- **TEXT PROVIDED**
I read each of these books before bringing them into my classroom. After reading, I knew I would have students who were uncomfortable with some of the topics, but I did not want to censor the readings in my classroom. The book topics are all real-life issues, and I felt that my students must learn to critically analyze information regardless of personal beliefs as part of becoming informed citizens. I wanted them to think about why some of these books would be complained about to the point of being banned in addition to how they felt about the topics personally. 

Mentor Text

I began the lesson with my students using Strega Nona as our mentor text. I explained that the story was considered controversial. [Side note: It took me two class periods to realize that my students did not understand the meaning of controversial. This will be addressed first in future presentations of this lesson.]

We listened to a Tomie dePaola audio recording of the story, during which I directed my students to actively listen for and determine what might be controversial about the story. Many thought that priests and nuns in a children's book might offend people. Others thought Big Anthony was being treated like a slave. Only a few were able to determine that there are people in our society who find witchcraft to be offensive.

[Side note: We also discussed what the Caldecott Award is and why a book that wins awards can still be controversial.]


I sorted my classes into diverse groups. I know my students pretty well and am comfortable saying I know what most of them believe about a lot of topics. I created groups that reflected a wide range of thinking in order to create some discussion among the students.

Book Selection
Initially, I planned on assigning specific books to my groups based on what I thought they would be comfortable with. I quickly changed my mind. I wanted the kids to be slightly unsettled and uncomfortable in order to get them thinking about the topic being presented. To randomize the process, I had one member of each group blindly draw a book from a basket. I kept the spine-side down to prevent any peeking.

- **TASK INSTRUCTIONS**
1. In the lesson account, how did each group get its book?
2. Reproduce the lesson account word for word between "We listened to" and "to be offensive.", inclusive.

- **RECORD EXCERPTS**

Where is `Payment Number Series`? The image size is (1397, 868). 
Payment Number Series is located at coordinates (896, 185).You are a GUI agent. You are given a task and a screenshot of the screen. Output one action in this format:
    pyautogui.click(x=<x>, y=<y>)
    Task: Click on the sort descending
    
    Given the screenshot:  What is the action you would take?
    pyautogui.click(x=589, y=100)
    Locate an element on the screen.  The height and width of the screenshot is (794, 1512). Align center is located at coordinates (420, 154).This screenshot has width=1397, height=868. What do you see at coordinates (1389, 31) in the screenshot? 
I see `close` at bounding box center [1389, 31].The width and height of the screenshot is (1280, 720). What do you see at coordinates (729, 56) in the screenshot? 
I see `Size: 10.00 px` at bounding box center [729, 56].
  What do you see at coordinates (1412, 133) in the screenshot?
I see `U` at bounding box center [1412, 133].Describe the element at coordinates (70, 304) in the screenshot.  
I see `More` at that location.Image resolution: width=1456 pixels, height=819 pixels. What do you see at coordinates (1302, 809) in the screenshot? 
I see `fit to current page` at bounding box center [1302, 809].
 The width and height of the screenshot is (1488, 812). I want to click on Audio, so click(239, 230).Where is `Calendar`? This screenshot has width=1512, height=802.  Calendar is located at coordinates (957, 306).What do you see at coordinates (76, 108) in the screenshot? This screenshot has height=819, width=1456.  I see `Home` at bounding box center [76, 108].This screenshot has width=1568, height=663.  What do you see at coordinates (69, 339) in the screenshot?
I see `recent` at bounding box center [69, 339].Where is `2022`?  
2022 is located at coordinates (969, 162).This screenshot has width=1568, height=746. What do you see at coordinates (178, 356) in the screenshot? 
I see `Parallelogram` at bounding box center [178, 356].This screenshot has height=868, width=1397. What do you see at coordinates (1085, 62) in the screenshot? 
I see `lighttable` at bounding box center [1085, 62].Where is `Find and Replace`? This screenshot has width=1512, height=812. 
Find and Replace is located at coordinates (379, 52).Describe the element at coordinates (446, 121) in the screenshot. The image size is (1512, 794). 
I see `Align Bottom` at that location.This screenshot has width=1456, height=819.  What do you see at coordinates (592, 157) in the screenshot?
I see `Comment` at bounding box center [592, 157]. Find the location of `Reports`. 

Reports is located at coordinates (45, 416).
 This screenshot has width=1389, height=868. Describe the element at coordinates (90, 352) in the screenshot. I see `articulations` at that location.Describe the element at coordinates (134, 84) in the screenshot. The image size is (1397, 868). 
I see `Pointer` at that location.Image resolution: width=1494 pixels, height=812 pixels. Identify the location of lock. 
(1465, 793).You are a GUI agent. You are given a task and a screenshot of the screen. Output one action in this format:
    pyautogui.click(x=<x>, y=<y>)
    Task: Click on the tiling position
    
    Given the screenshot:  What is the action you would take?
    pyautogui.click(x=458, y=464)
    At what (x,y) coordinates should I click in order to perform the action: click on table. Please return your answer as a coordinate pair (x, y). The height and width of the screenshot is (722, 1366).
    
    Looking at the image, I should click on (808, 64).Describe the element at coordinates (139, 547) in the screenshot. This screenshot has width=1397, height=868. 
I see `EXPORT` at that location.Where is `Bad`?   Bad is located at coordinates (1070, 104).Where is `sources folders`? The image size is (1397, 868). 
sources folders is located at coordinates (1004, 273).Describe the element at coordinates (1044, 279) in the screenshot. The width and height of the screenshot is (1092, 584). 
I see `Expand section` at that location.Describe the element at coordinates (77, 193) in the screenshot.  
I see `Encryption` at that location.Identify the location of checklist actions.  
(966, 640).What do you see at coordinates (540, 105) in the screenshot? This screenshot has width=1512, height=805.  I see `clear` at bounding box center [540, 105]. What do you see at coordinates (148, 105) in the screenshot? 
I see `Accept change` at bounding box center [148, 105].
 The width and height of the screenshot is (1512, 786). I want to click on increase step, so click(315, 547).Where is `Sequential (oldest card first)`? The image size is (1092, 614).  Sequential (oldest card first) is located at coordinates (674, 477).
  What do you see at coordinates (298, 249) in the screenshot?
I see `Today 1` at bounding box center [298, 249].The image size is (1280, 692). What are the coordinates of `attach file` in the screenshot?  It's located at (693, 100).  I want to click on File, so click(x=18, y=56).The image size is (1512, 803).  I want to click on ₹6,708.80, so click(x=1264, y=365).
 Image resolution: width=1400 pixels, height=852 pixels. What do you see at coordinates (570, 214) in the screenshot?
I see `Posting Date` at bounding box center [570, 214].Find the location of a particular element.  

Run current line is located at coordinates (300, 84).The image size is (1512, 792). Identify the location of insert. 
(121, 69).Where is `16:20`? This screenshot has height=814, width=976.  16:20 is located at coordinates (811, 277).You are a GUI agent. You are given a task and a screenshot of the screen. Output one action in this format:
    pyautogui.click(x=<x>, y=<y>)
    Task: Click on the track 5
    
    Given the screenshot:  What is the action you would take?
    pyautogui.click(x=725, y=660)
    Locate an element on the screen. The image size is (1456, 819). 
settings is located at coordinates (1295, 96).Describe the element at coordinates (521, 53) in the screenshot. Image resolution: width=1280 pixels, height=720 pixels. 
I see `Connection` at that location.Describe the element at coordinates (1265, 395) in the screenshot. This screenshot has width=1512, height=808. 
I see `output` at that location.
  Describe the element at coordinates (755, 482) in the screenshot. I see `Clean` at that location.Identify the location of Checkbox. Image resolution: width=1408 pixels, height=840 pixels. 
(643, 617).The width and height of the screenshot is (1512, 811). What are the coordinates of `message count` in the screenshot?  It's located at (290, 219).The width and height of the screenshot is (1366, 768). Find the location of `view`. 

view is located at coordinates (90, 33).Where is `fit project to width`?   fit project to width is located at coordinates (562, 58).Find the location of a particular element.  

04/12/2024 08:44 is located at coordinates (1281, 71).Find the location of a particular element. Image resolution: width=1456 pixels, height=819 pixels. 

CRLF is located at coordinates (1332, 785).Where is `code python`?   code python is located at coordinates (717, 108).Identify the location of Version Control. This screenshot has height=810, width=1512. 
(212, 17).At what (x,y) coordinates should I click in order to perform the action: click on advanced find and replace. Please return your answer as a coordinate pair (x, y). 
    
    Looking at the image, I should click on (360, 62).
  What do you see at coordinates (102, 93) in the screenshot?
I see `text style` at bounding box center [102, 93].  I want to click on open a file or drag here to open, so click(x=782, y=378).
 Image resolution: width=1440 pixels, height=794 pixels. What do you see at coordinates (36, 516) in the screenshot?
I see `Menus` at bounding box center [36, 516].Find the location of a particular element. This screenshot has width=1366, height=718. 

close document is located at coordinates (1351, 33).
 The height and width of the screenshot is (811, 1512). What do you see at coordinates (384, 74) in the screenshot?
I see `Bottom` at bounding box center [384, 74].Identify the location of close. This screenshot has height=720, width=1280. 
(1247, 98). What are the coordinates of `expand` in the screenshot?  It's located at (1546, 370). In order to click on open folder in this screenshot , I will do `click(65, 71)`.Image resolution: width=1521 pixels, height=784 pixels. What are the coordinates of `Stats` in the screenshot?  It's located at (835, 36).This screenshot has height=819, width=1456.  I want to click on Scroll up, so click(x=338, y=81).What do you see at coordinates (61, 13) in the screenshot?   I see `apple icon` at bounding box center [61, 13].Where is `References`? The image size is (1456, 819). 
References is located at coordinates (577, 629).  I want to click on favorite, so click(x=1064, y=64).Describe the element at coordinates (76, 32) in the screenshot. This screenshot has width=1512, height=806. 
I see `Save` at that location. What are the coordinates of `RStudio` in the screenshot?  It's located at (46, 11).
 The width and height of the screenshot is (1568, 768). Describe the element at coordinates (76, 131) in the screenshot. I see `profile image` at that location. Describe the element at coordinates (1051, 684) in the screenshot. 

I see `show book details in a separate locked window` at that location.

- **SOLUTIONS TO EACH TASK**
1. One member of each group drew a book blindly from a basket, with the books kept spine-side down.

2.
We listened to a Tomie dePaola audio recording of the story, during which I directed my students to actively listen for and determine what might be controversial about the story. Many thought that priests and nuns in a children's book might offend people. Others thought Big Anthony was being treated like a slave. Only a few were able to determine that there are people in our society who find witchcraft to be offensive.